> **Quoted passage**:

In English-speaking countries it is generally assumed that capitalism goes hand-in-hand with free trade and democracy. It is also observed that capitalism leads to faster economic growth and technological development than other systems - though again that might really be the benefits of free trade, free speech, and democracy, rather than capitalism, if these things can be separated from capitalism.

As capitalism is, more or less, the dominant economic system of the modern world, most other economic and political movements are in some way or other reactions to capitalism.

Centrism

Not a helpful word. We all, or most of us, think we are reasonable. Everyone's middle of the road is in a different place. Most of us like to think we are different from others as well. Nobody knows what its like to be me? Sorry, everybody does. So "centrist" is always going to be used to describe people who differ from us - but not too much. Few people will ever admit to being "centrist" but almost no-one will ever admit that their enemies are.

Christian Democracy

European political movements, often associated with the Roman Catholic church. In general they are in favour of a traditional approach to moral and social issues, and a mixed economy. By US standards they are often economically liberal but socially conservative. They have been usually been opposed to trade unionism, and in favour of a paternalistic welfare state.

Christian Socialism

Politicians self-describing as "Christian Socialist" have been most prominent in Britain where they tend to be divided into paternalistic managerial Fabians (often with a sentimental back-to-the-land tinge, especially if Anglo Catholics) and far-left mutualists. The "Christian Socialist Movement" is affiliated to the British Labour Party. Tony Blair and perhaps a third of his cabinet ministers were members of it.

There are also explicit Christian Socialist groupss in other parts of northern Europe and in Latin America. There would probably be more of them in the USA if the word "socialist" wasn't so unfashionable over there. I could imagine Martin Luther King, Dorothy Day, John Howard Yoder, or Jim Wallis calling themselves "Christian Socialists" in a British context.

In Britain (and more or less only in Britain, which escaped the anti-clericalism of the Continent) some of the more radical Christian Socialists, and the left-wing of the Labour Party, have a lot in common with left-wing radical socialist movements. The old crack about the British Labour Party owing more to Methodism than Marxism happens to be true - and it owes a lot to the Ranters, Diggers, and Levellers as well, and not a little to William Morris.

These are not at all the sort of people who call themselves "Christian Social Unions" in Austria or Bavaria, which are a more blatantly Roman Catholic version of Christian Democrats. Though apparently the Christian Social People's party in next-door Switzerland is on the left.

Collectivism

Collectivist - political or economic system that rejects individual rights ion favour of group ones. I have no idea if this is really different from being communitarian

Communism

you almost never meet anyone who calls themselves communist any more. What a surprise. Though their candidate for US president did come 8th last time

The word "communist" decribes both a supposed past or future situation in which the means of production are held in common and for the use of all, rather than by organisations or individuals; and any of hundreds of political philosophies that think that desirable or parties that claim to be trying to bring it about.

In Marxist jargon "communism" is the final stage of human political development, after "socialism", when the state shall wither away. And as such very little different from the future hopes of left anarchists, distributists, Christian socialists, libertarian socialists and mutualists in general - the difference is in the method proposed to get us there.

> **Things to do**:
1. Answer these questions from the political glossary, one line each:
(a) To which party is the "Christian Socialist Movement" affiliated?
(b) By US standards, how are Christian Democrats often described?
(c) In Marxist jargon, which stage comes after "socialism"?
2. Render this sentence from the political glossary in Spanish: "As capitalism is, more or less, the dominant economic system of the modern world, most other economic and political movements are in some way or other reactions to capitalism."
3. Continue the political glossary from the point where it stops.

> **Information given**:
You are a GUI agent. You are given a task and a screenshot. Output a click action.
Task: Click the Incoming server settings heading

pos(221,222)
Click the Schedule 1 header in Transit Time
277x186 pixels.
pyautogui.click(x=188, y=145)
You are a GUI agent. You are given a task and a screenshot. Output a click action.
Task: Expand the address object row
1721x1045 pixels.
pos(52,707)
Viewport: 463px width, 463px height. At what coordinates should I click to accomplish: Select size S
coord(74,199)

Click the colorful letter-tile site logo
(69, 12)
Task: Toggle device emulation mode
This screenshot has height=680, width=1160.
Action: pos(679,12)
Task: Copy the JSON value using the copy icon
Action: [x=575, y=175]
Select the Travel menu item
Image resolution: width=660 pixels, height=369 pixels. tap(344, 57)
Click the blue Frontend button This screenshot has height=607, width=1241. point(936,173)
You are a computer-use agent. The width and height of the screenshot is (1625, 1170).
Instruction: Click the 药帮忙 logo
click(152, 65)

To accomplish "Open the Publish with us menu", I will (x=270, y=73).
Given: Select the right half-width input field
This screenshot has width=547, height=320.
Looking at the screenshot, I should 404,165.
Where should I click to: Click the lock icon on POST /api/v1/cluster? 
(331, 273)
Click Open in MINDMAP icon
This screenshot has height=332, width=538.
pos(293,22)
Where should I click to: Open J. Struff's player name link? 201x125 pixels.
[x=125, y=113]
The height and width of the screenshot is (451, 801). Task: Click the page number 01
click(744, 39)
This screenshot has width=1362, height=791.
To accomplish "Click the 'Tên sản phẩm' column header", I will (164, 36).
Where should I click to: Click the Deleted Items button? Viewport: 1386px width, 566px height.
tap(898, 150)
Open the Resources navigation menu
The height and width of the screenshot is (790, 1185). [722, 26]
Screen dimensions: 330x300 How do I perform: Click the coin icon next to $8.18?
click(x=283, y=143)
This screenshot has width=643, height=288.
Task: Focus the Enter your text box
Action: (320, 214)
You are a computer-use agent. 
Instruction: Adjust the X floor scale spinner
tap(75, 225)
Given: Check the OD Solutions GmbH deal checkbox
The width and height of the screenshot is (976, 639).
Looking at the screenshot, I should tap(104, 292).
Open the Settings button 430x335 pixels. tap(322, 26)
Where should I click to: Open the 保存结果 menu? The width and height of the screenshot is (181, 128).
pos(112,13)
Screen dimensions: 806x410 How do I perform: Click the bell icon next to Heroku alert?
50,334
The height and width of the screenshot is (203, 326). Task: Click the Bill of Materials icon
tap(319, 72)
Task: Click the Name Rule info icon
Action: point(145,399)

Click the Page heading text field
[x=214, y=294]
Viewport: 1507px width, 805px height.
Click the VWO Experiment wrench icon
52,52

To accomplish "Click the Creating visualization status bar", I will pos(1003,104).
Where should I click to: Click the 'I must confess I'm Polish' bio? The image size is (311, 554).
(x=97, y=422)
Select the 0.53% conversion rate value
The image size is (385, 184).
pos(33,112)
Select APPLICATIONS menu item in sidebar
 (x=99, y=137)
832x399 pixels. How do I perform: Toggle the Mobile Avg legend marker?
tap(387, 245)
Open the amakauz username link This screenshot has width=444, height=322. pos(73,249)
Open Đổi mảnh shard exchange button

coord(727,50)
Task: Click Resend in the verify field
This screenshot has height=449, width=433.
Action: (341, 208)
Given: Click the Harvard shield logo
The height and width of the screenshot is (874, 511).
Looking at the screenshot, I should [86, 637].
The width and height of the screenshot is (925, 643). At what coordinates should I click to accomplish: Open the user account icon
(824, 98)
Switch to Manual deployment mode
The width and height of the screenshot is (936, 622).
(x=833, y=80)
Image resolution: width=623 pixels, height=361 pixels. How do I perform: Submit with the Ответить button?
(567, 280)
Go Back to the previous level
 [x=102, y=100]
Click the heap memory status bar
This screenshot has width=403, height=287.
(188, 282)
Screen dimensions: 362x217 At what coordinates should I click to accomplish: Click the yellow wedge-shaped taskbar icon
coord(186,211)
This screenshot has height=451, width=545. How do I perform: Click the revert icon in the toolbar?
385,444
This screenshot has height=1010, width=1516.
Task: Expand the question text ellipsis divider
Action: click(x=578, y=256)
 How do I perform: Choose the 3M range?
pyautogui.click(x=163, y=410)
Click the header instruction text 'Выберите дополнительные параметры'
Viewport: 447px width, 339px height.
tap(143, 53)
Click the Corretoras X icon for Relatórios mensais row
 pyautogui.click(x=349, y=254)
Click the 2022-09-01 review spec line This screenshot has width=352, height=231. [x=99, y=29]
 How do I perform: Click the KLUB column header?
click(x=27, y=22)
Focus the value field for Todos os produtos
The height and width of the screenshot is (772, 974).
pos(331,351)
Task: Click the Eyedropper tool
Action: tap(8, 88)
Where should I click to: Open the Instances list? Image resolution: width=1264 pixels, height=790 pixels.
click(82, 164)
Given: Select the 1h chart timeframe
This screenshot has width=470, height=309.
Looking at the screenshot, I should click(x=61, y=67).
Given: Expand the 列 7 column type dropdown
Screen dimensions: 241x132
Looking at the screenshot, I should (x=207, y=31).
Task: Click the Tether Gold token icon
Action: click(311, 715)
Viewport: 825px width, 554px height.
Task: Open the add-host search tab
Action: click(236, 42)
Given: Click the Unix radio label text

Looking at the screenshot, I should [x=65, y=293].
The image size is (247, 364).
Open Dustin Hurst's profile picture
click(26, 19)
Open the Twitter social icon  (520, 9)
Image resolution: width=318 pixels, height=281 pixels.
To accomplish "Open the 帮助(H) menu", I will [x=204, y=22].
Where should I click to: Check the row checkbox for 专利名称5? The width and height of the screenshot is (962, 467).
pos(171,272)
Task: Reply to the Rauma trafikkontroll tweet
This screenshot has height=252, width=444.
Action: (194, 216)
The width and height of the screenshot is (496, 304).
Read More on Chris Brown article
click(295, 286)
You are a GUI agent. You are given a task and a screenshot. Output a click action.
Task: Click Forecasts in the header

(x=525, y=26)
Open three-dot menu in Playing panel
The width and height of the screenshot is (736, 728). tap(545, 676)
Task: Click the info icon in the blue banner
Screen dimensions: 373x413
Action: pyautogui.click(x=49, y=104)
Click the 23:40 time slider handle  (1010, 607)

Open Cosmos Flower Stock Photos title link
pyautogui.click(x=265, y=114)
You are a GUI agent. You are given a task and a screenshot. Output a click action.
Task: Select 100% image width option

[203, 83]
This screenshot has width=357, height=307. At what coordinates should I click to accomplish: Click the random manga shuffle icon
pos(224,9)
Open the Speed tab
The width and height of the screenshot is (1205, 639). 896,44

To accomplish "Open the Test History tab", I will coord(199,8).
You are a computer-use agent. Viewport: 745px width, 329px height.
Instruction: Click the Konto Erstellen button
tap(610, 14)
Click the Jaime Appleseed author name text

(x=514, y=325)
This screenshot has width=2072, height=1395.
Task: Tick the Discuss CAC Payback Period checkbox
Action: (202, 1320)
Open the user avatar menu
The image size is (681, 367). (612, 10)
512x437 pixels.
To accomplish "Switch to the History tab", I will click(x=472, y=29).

> **Results by task**:
1.
(a) The British Labour Party.
(b) Often economically liberal but socially conservative.
(c) "Communism," the final stage of human political development, when the state shall wither away.

2. Como el capitalismo es, más o menos, el sistema económico dominante del mundo moderno, la mayoría de los demás movimientos económicos y políticos son, de una u otra forma, reacciones al capitalismo.

3.
For most of the 20th century the word was associated almost entirely with revolutionary Marxism, and then with Soviet and Chinese style of centralised bureacratic state. Other people who might have called themselves communists once started to call themselves democratic or libertarian socialists. Western Communist parties were typically the tools of the Kremlin - or else Maoist or Trotskyist sects in rebellion against them. During the long slow collapse of the old Soviet Union from the 1970s to the 1990s many European Communist parties split from Moscow and adopted one form or another of Eurocommunism - a sort of strange green-tinged mix of managerial Fabianism, academic Marxism, punk, and optimistic technophilia.

Nowadays Most Communist parties outside the direct influence of China are left social democrat organisations in favour of democratically accountable central planning, not that different to much of the British Labour Party in the mid-20th century. I wouldn't want to hazard a guess about what, if any, commitment the Communist Party of China now has to anything Marx or Morris would have recognised as communism. It seems that, as the old joke about Russia said: "In China there are only communists - there are nonpolitical communists, conservative communists, capitalist communists, liberal communists, socialist communists, communist communists and anarchist communists."

Communitarianism

Supposedly a political or economic system that rejects individualism. Some people seem to use to word to mean the mutualist ideas of Bakunin, Kropotkin and so on. Others give it a radically anti-individualist flavour. In some contexts it describes a kind of philosophy that holds that the meaning of words exists between rather than within individuals. Which is good to know because I am having trouble pinning this word down.

Sometimes it is the "third way" stuff that Blair came out with a few years back. With emphasis on the state guaranteeing positive rights to individuals but requiring and enforcing behaviour in return. The worst thing that can happen to you is to be socially excluded.

Conservative

The original usage is the obvious one, someone who is in favour of keeping things as they were, of gradual reform, if any; one who fears that drastic change is likely to lead to a worse state than before, who trusts the gathered wisdom of generations over the labile fashions of the moment. In that sense it was used in the 19th century for people who opposed reform and liberalism.

In the UK (and some other Commonwealth countries) the word "conservative" is inevitably associated with the Conservative Party, that is the Tories. British "conservatives" often have strong monarchist or even anti-capitalist views of a sort almost unknown in the US. Also they have often supported interventionist or paternalist social policies - for example many of them opposed the decriminalisation of homosexuality.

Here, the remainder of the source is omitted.